- What you need to do -
Would you retype each of the records exactly as shown?

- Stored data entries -
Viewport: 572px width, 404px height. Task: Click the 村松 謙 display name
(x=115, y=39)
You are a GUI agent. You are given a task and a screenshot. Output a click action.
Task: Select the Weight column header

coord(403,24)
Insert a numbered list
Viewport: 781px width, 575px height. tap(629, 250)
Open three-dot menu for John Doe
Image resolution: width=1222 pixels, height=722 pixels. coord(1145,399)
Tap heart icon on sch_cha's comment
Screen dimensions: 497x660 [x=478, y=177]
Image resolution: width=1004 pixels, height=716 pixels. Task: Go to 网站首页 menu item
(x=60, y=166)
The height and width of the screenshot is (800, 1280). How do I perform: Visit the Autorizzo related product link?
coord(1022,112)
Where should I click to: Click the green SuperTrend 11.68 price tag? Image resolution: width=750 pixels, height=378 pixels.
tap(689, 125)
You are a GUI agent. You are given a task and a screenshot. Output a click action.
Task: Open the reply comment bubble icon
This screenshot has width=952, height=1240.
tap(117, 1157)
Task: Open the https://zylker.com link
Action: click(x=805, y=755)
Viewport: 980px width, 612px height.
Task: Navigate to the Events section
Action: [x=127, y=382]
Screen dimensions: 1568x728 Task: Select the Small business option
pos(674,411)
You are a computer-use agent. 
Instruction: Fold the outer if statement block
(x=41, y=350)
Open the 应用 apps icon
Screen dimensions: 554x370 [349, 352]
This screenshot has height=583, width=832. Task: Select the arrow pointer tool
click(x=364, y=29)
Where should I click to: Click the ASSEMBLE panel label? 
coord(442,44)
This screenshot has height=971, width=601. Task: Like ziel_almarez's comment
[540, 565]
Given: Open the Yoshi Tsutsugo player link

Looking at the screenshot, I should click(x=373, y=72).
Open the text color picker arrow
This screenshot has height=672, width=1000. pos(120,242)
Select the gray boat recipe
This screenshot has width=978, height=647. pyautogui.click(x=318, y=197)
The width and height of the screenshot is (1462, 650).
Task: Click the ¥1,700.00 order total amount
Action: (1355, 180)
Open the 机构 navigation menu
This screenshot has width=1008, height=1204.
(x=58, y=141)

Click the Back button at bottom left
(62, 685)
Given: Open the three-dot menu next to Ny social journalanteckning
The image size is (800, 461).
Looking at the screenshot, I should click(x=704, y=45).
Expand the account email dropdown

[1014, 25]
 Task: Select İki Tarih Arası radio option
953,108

- Reply to the task -
Viewport: 572px width, 404px height. Task: Click the 村松 謙 display name
(x=115, y=39)
You are a GUI agent. You are given a task and a screenshot. Output a click action.
Task: Select the Weight column header

coord(403,24)
Insert a numbered list
Viewport: 781px width, 575px height. tap(629, 250)
Open three-dot menu for John Doe
Image resolution: width=1222 pixels, height=722 pixels. coord(1145,399)
Tap heart icon on sch_cha's comment
Screen dimensions: 497x660 [x=478, y=177]
Image resolution: width=1004 pixels, height=716 pixels. Task: Go to 网站首页 menu item
(x=60, y=166)
The height and width of the screenshot is (800, 1280). How do I perform: Visit the Autorizzo related product link?
coord(1022,112)
Where should I click to: Click the green SuperTrend 11.68 price tag? Image resolution: width=750 pixels, height=378 pixels.
tap(689, 125)
You are a GUI agent. You are given a task and a screenshot. Output a click action.
Task: Open the reply comment bubble icon
This screenshot has width=952, height=1240.
tap(117, 1157)
Task: Open the https://zylker.com link
Action: click(x=805, y=755)
Viewport: 980px width, 612px height.
Task: Navigate to the Events section
Action: [x=127, y=382]
Screen dimensions: 1568x728 Task: Select the Small business option
pos(674,411)
You are a computer-use agent. 
Instruction: Fold the outer if statement block
(x=41, y=350)
Open the 应用 apps icon
Screen dimensions: 554x370 [349, 352]
This screenshot has height=583, width=832. Task: Select the arrow pointer tool
click(x=364, y=29)
Where should I click to: Click the ASSEMBLE panel label? 
coord(442,44)
This screenshot has height=971, width=601. Task: Like ziel_almarez's comment
[540, 565]
Given: Open the Yoshi Tsutsugo player link

Looking at the screenshot, I should click(x=373, y=72).
Open the text color picker arrow
This screenshot has height=672, width=1000. pos(120,242)
Select the gray boat recipe
This screenshot has width=978, height=647. pyautogui.click(x=318, y=197)
The width and height of the screenshot is (1462, 650).
Task: Click the ¥1,700.00 order total amount
Action: (1355, 180)
Open the 机构 navigation menu
This screenshot has width=1008, height=1204.
(x=58, y=141)

Click the Back button at bottom left
(62, 685)
Given: Open the three-dot menu next to Ny social journalanteckning
The image size is (800, 461).
Looking at the screenshot, I should click(x=704, y=45).
Expand the account email dropdown

[1014, 25]
 Task: Select İki Tarih Arası radio option
953,108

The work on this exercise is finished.